Aberrant repair underlies the pathogenesis of pulmonary fibrosis while effective strategies to convert fibrosis to normal regeneration are scarce. Here, we found that thyroid hormone is decreased in multiple models of lung injury but is essential for lung regeneration. Moreover, thyroid hormone receptor alpha (TR alpha) promotes cell proliferation, while TR beta fuels cell maturation in lung regeneration. Using a specific TR beta agonist, sobetirome, we demonstrate that the anti-fibrotic effects of thyroid hormone mainly rely on TR beta in mice. Cellularly, TR beta activation enhances alveolar type-2 (AT2) cell differentiation into AT1 cell and constrains AT2 cell hyperplasia. Molecularly, TR beta activation directly regulates the expression of KLF2 and CEBPA, both of which further synergistically drive the differentiation program of AT1 cells and benefit regeneration and anti-fibrosis.
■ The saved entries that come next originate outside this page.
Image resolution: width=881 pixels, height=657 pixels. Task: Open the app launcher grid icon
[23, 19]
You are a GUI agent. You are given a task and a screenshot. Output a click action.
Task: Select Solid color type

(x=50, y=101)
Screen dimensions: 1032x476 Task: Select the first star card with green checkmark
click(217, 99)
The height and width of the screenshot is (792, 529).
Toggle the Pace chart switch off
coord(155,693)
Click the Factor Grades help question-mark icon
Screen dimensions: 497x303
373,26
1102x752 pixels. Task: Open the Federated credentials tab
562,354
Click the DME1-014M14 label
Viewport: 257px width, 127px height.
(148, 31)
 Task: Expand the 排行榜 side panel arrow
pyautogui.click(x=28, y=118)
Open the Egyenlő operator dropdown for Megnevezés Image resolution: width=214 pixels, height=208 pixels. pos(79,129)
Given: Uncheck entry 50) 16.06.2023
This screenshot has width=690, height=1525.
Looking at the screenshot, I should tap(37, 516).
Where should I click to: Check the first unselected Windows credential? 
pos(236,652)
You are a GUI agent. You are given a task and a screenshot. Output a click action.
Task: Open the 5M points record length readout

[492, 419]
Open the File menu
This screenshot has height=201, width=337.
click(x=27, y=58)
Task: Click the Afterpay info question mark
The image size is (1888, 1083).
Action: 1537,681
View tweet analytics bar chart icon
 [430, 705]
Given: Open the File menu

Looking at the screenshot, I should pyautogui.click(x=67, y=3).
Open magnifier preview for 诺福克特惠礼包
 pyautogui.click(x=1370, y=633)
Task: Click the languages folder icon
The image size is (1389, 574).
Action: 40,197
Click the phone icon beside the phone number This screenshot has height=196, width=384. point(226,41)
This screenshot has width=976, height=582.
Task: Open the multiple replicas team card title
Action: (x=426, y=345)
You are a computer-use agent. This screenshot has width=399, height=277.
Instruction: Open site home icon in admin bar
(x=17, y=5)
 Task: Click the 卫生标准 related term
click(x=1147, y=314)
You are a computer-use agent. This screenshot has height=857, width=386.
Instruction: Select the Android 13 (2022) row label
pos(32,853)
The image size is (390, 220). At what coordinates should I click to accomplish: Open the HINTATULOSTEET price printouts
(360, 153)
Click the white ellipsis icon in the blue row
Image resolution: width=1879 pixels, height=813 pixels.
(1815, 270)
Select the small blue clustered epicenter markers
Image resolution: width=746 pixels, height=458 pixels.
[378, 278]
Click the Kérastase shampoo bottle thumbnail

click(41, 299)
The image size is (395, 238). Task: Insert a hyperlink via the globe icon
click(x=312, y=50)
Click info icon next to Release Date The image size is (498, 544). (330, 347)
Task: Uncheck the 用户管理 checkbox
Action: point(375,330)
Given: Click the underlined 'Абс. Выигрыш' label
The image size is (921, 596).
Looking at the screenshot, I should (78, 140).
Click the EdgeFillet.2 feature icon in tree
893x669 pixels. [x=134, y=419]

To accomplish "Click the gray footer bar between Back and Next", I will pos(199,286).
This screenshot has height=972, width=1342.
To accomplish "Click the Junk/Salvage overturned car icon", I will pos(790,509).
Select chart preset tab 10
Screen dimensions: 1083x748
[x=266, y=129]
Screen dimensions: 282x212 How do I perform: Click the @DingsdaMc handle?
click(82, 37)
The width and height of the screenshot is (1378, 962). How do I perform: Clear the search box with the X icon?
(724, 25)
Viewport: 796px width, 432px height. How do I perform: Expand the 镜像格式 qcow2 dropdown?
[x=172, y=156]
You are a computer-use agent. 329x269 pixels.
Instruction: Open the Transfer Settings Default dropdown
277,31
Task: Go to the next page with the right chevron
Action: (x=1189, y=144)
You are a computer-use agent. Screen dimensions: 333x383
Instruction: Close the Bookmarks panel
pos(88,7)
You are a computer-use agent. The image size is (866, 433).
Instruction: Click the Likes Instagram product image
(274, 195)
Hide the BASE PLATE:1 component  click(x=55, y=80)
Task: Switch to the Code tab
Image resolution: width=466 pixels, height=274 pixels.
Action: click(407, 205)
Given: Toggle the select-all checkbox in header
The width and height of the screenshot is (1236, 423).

Our findings elucidate the modulation function of the TR beta-KLF2/CEBPA axis on AT2 cell fate and provide a potential treatment strategy to facilitate lung regeneration and anti-fibrosis. Here, Xin Pan and colleagues found that activation of thyroid hormone receptor-beta is necessary for alveolar epithelial cell differentiation during lung repair and regeneration, and confirmed a specific agonist and molecular targets for fibrosis therapy.